Er zijn vorig jaar 32 Amsterdamse corporatiewoningen ontruimd vanwege huurschulden, nog weer iets minder dan de jaren ervoor toen het aantal huisuitzettingen ook al zeer laag was. Wethouder Marjolein Moorman meldt in een brief aan de gemeenteraad dat er bij de 32 ontruimingen geen gezinnen met minderjarige kinderen zaten.
Ook het aantal aangezegde ontruimingen neemt af. In 2022 waren dat er 403 tegen 797 in 2021. Moorman: "Dit is een opbrengst van de intensieve inzet op vroegsignalering van de gemeente en de buurtteams in samenwerking met de woningcorporaties." De wethouder wijst er wel op dat de verhuurders tijdens de coronacrisis terughoudender zijn geweest met het aanzeggen van ontruimingen. Dat aantal kan dus wel weer iets toenemen, aldus Moorman, "wanneer deze coulance niet meer wordt toegepast".
Het aantal ontruimingen vanwege huurschuld is het laatste decennium spectaculair afgenomen. Dat is het succes van de aanpak Vroeg Eropaf en van de Aanpak Vroegsignalering, waarin gemeente, corporaties en buurtteams samenwerken. NUL20 heeft er regelmatig over geschreven. Bij een huurachterstand nemen Vroeg Eropaf-teams contact op met de bewoner om te kijken of hulp gewenst is. Bij hulp wordt vervolgens gekeken of er meer achterstanden zijn en of er ook problemen zijn op andere leefgebieden. Uiteindelijk moet een plan van aanpak de bewoner weer perspectief bieden in vaak lastige situaties. Onderdeel daarvan is te komen tot geregelde betaling, waarin de huur op de uitkering wordt ingehouden. De Vroeg Eropaf-medewerker begeleidt de bewoner en zorgt voor 'warme overdracht' naar schuldhulpverlening en/of ketenpartners.

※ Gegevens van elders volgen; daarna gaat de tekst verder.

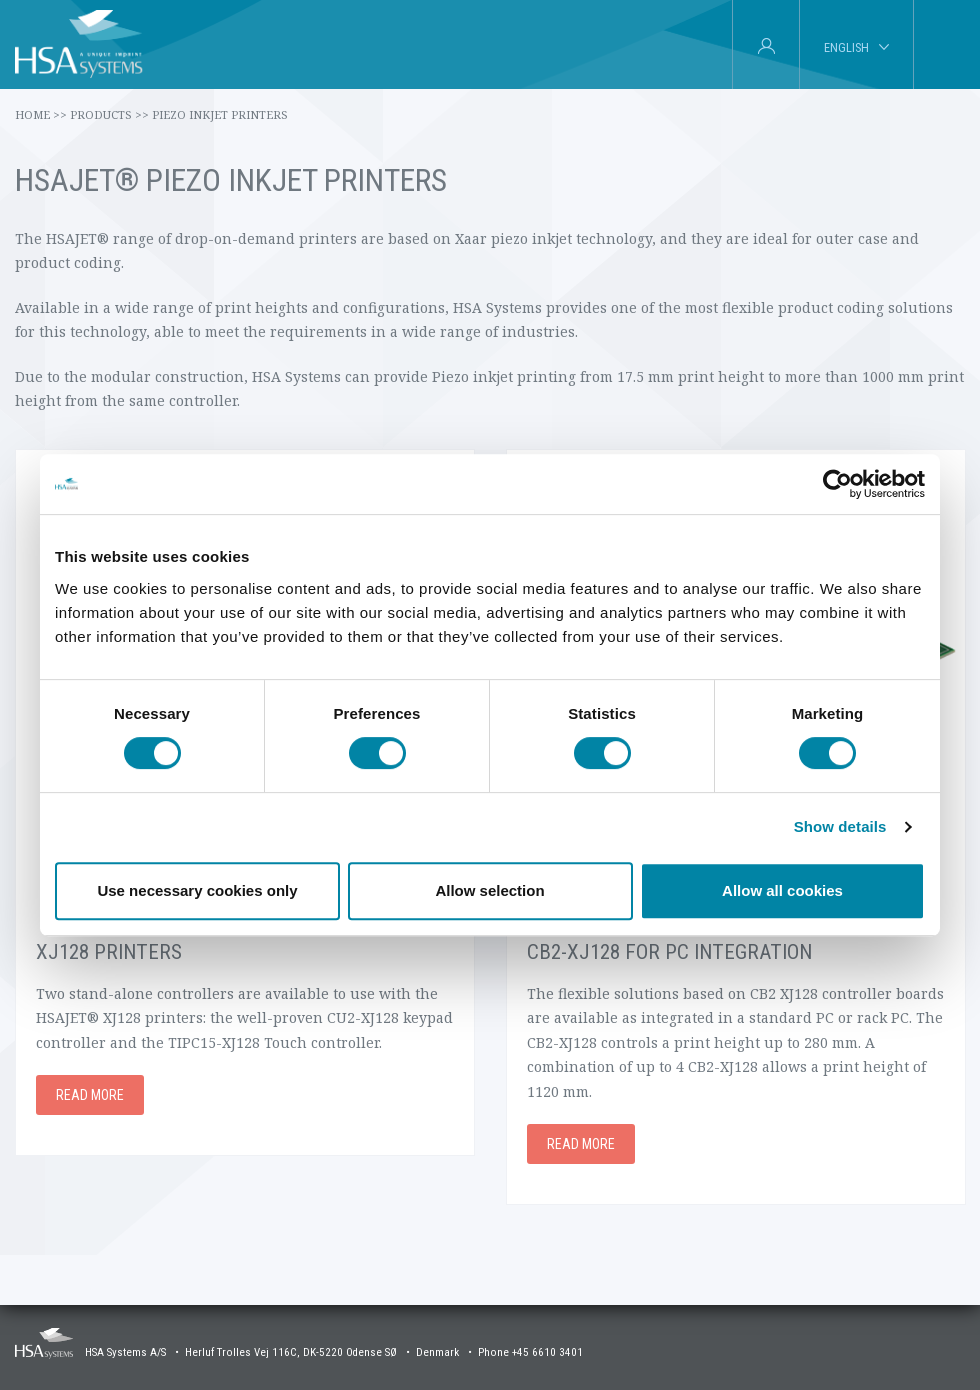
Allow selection (489, 890)
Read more (90, 1095)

In antwoord op vragen van D66 wil de wethouder niet toezeggen dat gezinnen bij uithuisplaatsing altijd in de eigen woning kunnen worden opgevangen. Dat was een suggestie van Nationale ombudsman en Kinderombudsman. De gemeente heeft namelijk een zorgplicht om een permanente woonoplossing voor hen te vinden. Dus waarom niet in de eigen woning. Volgens Moorman is dat niet altijd wenselijk: "Er zijn situaties waarin dit in de weg kan staan aan het accepteren van de noodzakelijke hulpverlening."